Disruptieve gedragsproblemen op de kinderleeftijd: studies naar fenotypische heterogeniteit en neurobiologie in de Generation R Studie
achtergrond Disruptieve gedragsproblemen op de kinderleeftijd zijn sterk voorspellend voor fysieke en geestelijke gezondheidsproblemen en criminaliteit. Een beter begrip van hoe kinderen met disruptieve gedragsproblemen zich ontwikkelen kan ons helpen latere ernstige psychische aandoeningen te begrijpen.

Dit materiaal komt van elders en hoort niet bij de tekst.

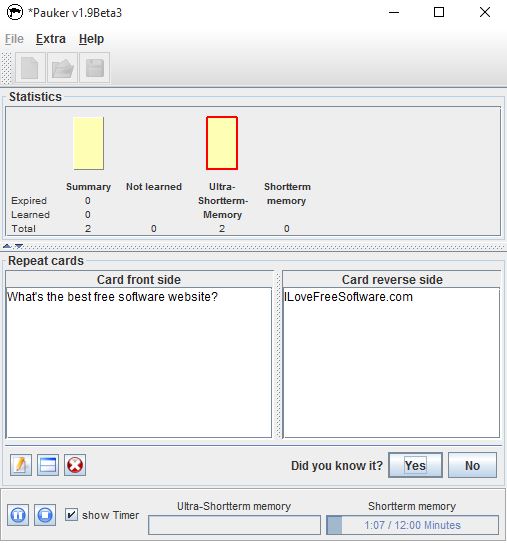Click the Open lesson folder icon
This screenshot has height=543, width=507.
62,68
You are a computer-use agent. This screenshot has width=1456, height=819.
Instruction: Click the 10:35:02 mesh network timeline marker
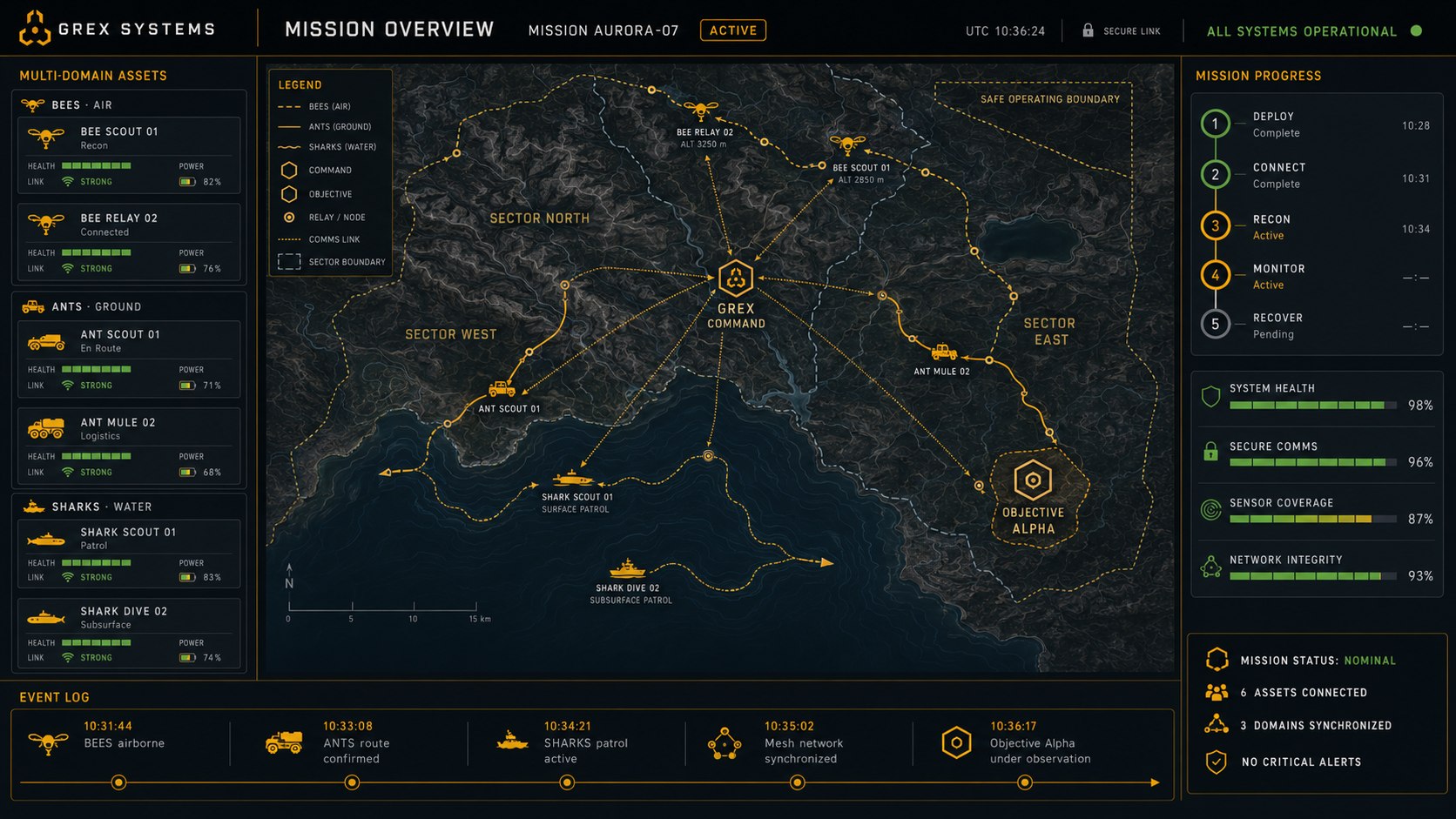(797, 782)
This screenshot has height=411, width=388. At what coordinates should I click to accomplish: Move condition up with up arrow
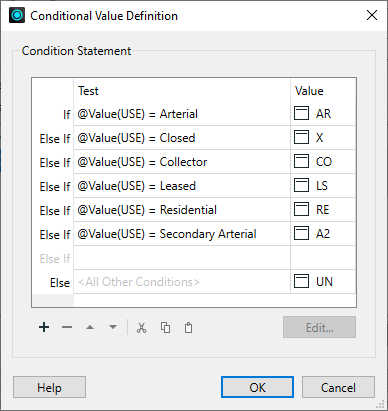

doel Inzichten verkrijgen in de neurologische ontwikkeling van kinderen met disruptieve gedragsproblemen. Hierbij richtten we ons op de fenotypische heterogeniteit en onderliggende neurobiologische achtergronden van disruptieve gedragsproblemen.
methode Alle onderzoeken beschreven in dit proefschriftartikel waren ingebed in de Generation R Studie, een prospectief population-based geboortecohort uit Rotterdam. Data werden onder andere verzameld middels multi-informantvragenlijsten en beeldvormend mri-breinonderzoek.
resultaten Empirisch verkregen dimensies van disruptieve gedragsproblemen waren oppositioneel/ongehoorzaam gedrag, fysieke agressie, prikkelbaarheid en delinquent gedrag. Minder microstructuur van de wittestofbanen was gerelateerd aan delinquent gedrag, als rekening gehouden werd met het multidimensionele karakter van disruptieve gedragsproblemen. Kille-ongevoelige trekken werden gekarakteriseerd door wijdverspreide macro- en microstructurele verschillen in de hersenen.
conclusie Deze onderzoeken laten zien dat disruptieve gedragsproblemen op de kinderleeftijd het best geconceptualiseerd kunnen worden als een complex, multidimensioneel fenotype. Rekening houden met deze multidimensionele heterogeniteit biedt aanknopingspunten voor het vinden van de onderliggende neurobiologische mechanismen. Aangezien disruptieve gedragsproblemen voorspellend zijn voor latere ernstige psychische aandoeningen, is een neuro-ontwikkelingsperspectief op deze gedragsproblemen onontbeerlijk.